§ **WHAT IS REQUIRED**
Write out the entries below once more, exactly, with the pictures left out.

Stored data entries
_ _ _ _ _
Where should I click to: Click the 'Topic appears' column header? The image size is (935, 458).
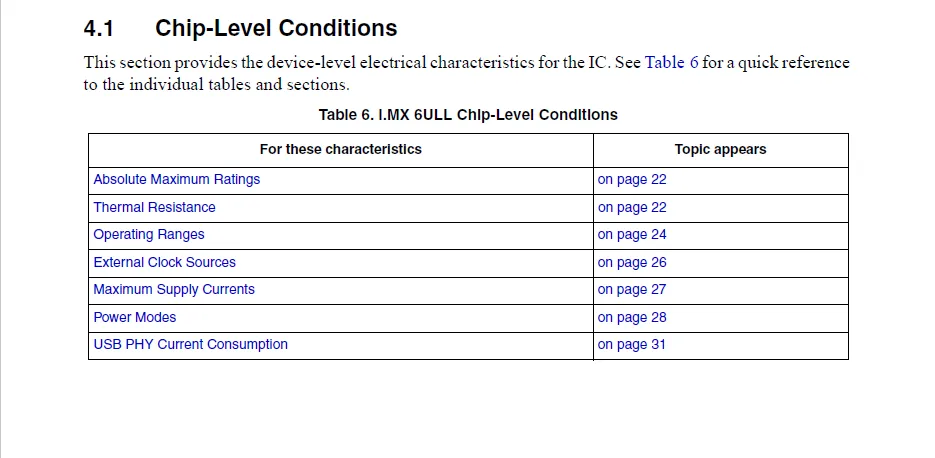[x=720, y=149]
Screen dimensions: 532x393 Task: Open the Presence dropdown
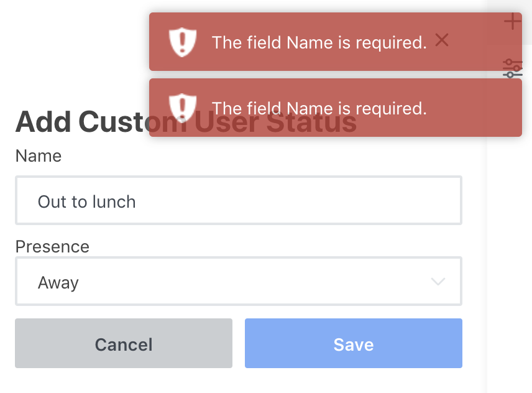tap(238, 282)
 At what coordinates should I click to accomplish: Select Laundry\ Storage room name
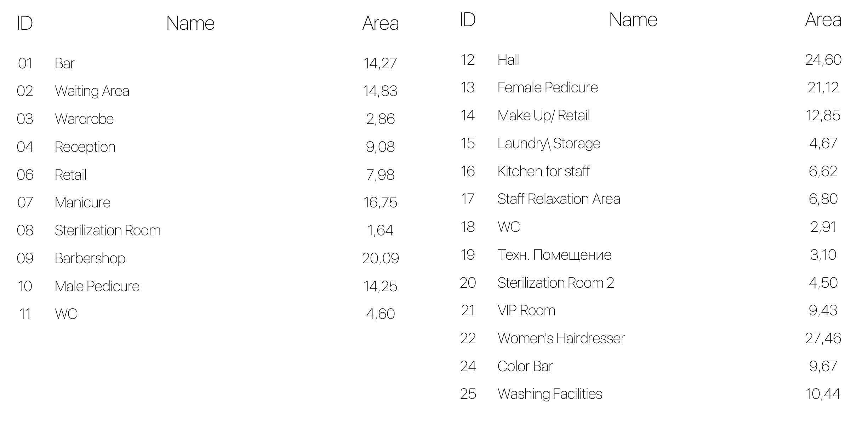click(x=549, y=143)
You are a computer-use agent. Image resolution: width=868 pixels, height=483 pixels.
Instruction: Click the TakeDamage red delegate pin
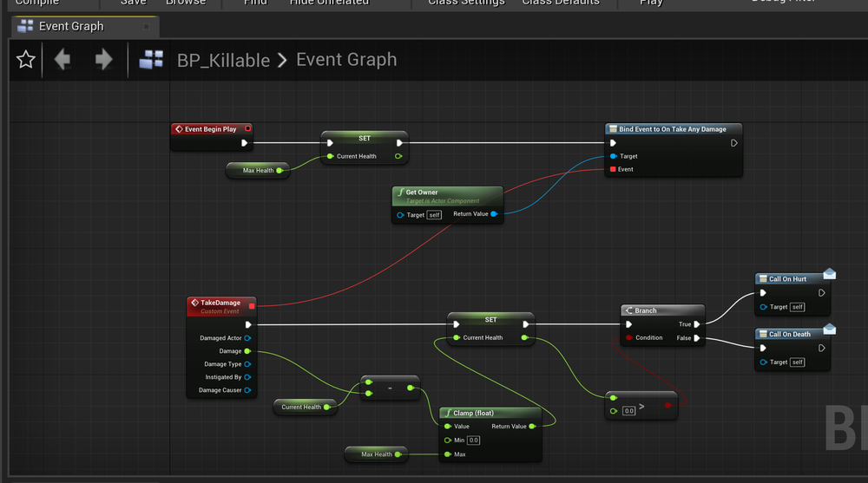(252, 306)
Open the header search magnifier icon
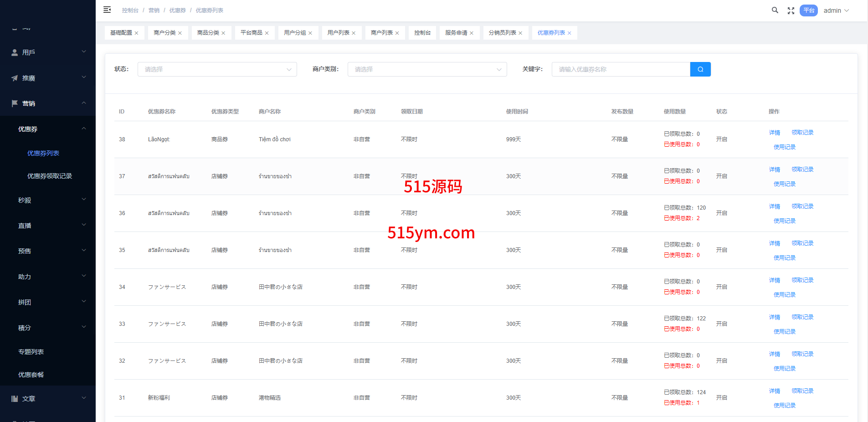The height and width of the screenshot is (422, 868). click(775, 10)
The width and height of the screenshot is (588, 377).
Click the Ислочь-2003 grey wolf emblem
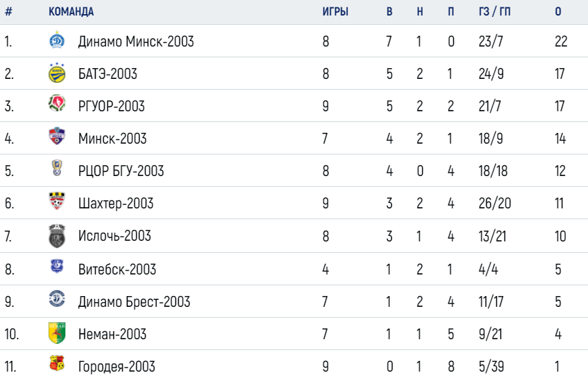57,236
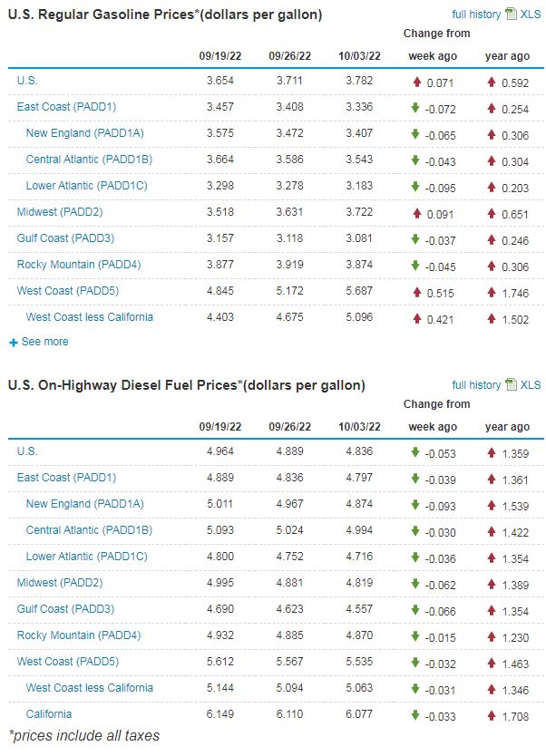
_ _ _ _ _
§ **WRITTEN RESPONSE**
Where should I click to: Click the 'Topic appears' column header? The image size is (935, 458).
[x=720, y=149]
Screen dimensions: 532x393 Task: Open the Presence dropdown
tap(238, 282)
 At what coordinates should I click to accomplish: Select Laundry\ Storage room name
click(x=549, y=143)
You are a computer-use agent. Image resolution: width=868 pixels, height=483 pixels.
Instruction: Click the TakeDamage red delegate pin
(252, 306)
Open the header search magnifier icon
The height and width of the screenshot is (422, 868). click(775, 10)
The width and height of the screenshot is (588, 377).
Click the Ислочь-2003 grey wolf emblem
57,236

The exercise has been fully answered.